■ **WHAT IS NEEDED**: Your task is to transcribe, word for word, the line containing "Where should I" and all lines that follow it to the end of the entries. Leave out the pictures.

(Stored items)
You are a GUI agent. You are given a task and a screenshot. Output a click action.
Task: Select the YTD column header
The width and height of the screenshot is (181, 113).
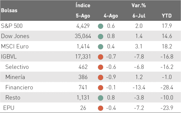(167, 16)
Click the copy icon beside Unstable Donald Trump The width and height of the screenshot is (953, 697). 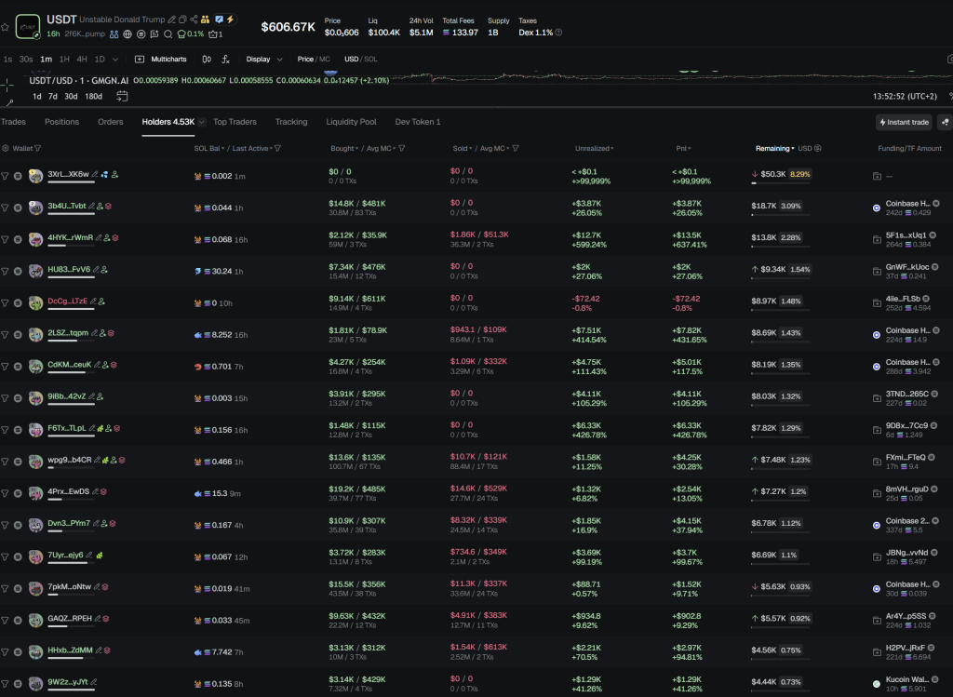click(x=182, y=20)
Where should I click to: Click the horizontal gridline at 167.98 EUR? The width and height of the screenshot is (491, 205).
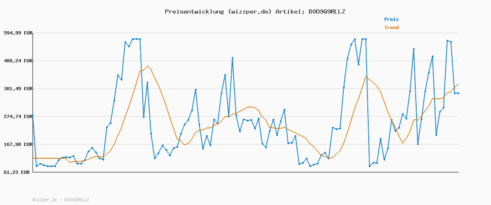click(246, 144)
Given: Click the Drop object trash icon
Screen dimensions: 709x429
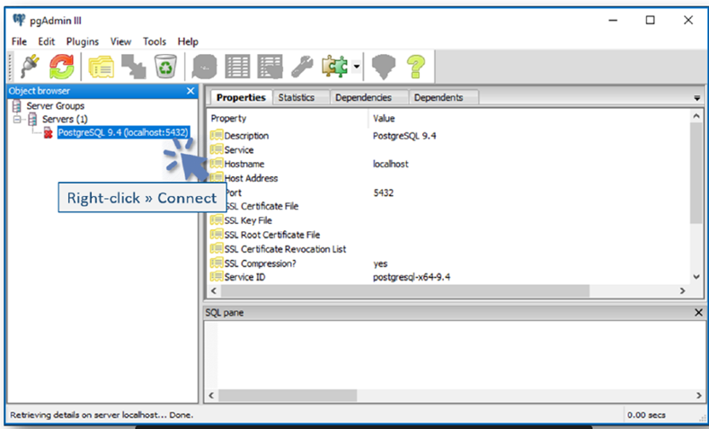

■ **WRITTEN REPLY**:
Where should I click to: Click the horizontal gridline at 167.98 EUR? The width and height of the screenshot is (491, 205).
click(246, 144)
Given: Click the Drop object trash icon
Screen dimensions: 709x429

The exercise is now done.